This has been quite a busy week in terms of data releases! Not only have we received the August unemployment figures, but also new data from the Westpac–Melbourne Institute regarding consumer sentiment, ultimately helping us both understand the further implications associated with the lockdowns and consider how optimistic we are about the end of lockdown!
1. Unemployment figures at 4.5% during the month of August
This week, the federal treasurer, Josh Frydenberg, announced that unemployment for the month of August has dropped to its lowest rate in nearly 13 years, however, this is nothing to celebrate. At face value, the notion that we are nearing the NAIRU is quite remarkable, when considering the fact that New South Wales, Victoria and the ACT are under a lockdown-induced economic contraction. However, one has to consider how unemployment is calculated as well as the relationship unemployment has with indicators such as the participation rate and ever increasing under-employment.

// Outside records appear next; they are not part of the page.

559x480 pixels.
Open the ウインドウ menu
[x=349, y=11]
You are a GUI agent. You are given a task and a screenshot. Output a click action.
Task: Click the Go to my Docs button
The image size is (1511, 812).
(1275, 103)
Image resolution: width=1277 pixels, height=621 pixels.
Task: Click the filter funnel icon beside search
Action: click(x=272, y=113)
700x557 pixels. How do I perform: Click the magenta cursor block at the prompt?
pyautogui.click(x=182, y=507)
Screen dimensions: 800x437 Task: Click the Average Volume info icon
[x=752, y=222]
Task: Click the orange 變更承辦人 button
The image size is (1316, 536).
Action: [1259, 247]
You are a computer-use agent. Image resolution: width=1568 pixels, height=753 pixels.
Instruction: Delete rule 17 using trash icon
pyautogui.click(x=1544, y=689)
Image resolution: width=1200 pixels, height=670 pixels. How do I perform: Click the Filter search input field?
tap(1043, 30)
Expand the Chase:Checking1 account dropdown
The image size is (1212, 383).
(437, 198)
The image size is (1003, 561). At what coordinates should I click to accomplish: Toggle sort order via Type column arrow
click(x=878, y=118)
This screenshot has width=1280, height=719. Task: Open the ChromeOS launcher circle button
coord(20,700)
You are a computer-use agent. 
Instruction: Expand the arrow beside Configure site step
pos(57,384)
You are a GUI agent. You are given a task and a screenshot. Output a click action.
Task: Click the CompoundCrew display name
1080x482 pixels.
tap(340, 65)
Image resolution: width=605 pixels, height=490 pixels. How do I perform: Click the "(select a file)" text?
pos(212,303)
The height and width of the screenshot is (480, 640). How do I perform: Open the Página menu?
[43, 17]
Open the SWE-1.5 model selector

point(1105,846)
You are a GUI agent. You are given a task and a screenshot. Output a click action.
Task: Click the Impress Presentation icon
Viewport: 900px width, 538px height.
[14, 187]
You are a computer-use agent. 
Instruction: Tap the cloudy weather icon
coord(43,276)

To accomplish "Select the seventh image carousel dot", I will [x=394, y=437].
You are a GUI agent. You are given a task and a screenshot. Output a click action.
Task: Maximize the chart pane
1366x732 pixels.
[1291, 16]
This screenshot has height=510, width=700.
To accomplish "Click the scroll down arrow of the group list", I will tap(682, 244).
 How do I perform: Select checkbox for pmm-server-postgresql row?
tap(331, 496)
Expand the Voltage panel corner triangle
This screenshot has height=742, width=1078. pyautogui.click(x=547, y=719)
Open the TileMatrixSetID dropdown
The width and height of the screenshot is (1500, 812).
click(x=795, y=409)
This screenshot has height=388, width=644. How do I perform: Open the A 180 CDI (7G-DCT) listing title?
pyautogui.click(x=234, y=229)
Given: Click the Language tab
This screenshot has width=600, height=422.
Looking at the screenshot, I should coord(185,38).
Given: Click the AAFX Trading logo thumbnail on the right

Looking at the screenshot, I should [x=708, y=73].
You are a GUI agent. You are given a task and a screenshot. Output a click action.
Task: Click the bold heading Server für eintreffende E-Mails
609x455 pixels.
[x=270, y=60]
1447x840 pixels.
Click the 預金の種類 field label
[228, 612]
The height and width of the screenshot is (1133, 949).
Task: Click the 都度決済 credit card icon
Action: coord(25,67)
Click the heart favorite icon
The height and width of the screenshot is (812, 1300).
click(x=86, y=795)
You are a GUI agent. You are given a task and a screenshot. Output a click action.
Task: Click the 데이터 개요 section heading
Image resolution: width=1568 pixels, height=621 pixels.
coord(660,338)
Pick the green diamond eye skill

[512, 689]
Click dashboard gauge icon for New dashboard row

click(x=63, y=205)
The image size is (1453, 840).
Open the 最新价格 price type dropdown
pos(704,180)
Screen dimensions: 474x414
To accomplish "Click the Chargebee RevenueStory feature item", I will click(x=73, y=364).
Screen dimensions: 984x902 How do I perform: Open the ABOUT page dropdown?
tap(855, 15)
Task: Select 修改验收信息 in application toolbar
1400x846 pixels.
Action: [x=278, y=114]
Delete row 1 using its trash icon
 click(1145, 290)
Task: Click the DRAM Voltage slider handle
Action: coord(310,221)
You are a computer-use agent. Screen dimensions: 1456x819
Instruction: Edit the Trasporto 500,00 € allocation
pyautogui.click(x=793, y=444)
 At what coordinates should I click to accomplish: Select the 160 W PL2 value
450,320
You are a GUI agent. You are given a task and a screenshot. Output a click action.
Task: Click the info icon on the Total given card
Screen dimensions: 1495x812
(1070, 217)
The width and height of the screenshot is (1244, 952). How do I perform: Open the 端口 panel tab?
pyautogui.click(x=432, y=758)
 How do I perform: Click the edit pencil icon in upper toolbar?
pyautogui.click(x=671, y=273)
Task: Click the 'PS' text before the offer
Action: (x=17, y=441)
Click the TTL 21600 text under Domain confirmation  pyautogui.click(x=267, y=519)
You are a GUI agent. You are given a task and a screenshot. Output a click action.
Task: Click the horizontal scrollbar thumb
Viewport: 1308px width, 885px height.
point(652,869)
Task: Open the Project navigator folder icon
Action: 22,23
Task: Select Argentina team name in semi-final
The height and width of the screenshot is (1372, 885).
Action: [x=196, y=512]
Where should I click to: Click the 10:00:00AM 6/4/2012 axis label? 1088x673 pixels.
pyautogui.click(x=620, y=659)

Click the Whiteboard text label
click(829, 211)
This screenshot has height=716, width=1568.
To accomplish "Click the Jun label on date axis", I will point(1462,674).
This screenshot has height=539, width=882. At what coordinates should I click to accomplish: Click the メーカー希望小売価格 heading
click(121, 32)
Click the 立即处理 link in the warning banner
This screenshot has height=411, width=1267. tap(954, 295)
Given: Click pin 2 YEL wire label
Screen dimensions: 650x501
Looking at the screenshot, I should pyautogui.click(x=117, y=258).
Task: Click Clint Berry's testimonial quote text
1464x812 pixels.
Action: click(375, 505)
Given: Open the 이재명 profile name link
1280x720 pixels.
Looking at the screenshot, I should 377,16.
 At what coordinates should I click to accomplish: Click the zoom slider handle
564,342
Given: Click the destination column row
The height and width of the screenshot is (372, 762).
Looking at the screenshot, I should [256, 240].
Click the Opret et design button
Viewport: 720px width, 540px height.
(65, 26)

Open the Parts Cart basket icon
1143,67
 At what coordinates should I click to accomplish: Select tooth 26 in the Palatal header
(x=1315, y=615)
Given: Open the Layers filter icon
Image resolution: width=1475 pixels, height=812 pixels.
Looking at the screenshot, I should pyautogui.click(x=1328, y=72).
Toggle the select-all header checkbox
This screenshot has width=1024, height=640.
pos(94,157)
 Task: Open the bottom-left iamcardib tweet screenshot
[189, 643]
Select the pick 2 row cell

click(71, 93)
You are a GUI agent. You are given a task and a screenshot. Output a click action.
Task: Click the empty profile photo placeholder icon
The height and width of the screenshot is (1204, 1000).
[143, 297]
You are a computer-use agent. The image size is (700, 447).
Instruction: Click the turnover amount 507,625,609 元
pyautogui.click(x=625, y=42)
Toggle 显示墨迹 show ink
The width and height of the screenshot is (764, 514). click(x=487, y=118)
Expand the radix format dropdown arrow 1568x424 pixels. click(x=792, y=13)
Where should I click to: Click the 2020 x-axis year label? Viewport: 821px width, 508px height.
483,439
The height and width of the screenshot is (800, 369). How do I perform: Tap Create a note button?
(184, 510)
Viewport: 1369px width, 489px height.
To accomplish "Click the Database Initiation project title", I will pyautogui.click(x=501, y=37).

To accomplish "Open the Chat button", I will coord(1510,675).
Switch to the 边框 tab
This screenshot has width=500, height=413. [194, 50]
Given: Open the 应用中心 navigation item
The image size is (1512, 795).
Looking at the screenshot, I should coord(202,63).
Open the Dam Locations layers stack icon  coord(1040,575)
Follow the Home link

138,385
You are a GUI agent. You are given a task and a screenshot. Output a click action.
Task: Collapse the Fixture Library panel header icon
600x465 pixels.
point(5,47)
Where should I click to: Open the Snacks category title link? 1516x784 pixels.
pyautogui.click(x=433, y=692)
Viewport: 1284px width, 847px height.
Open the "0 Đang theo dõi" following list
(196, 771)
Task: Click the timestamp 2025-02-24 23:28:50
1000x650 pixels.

Breaking down the figures:
The 0.1% decrease from the previous month of July was largely driven by the fact that many people had given up looking for jobs, with the labour force participation rate dropping from 66% to 65.2 % during the same month. This is reinforced by Bjorn Jarvis from the ABS who notes that “Beyond people losing their jobs, we have seen unemployed people drop out of the labour force, given how difficult it is to actively look for work and be available for work during lockdowns”. He highlights how lockdowns have significantly decreased workers’ confidence and expectations of the economy, prompting the participation rate to fall significantly. It should also be noted that the drop in participation has cushioned the impact of 146,300 job losses on last month’s unemployment figures. However, the figure was also suppressed by continually growing levels of underemployment.
But what is underemployment?
The RBA has noted that while the unemployment rate was historically used to determine the spare capacity within the labour market, the underemployment rate is becoming more and more significant to also help shed light on the spare capacity.
Underemployment refers to those who are employed, but want to and are able to work more hours. It was recorded that underemployment had risen by 1% to 9.3% during the month of August, with total hours worked dropping 3.7% at the same time. This is due to the lockdown forcing many individuals to work shorter hours, be given no shifts in the month, or made redundant. For this reason, the shadow treasurer, Jim Chalmers signified that last month’s employment figures “masked the tough reality”, adding that “unemployment is only low because more than 200,000 people have stopped looking for work in the past two months, and 1.2 million Australians are “working” zero hours. If we include these people, the effective unemployment rate in Australia right now is over 14 per cent”.
The shadow treasurer is not the only one to place the effective unemployment rate far above the current figures. AMP Capital chief economist, Shane Oliver believes the effective unemployment rate to be 6.8%, with Goldman Sachs chief economist, Andrew Boak stating an effective rate of 9.1%.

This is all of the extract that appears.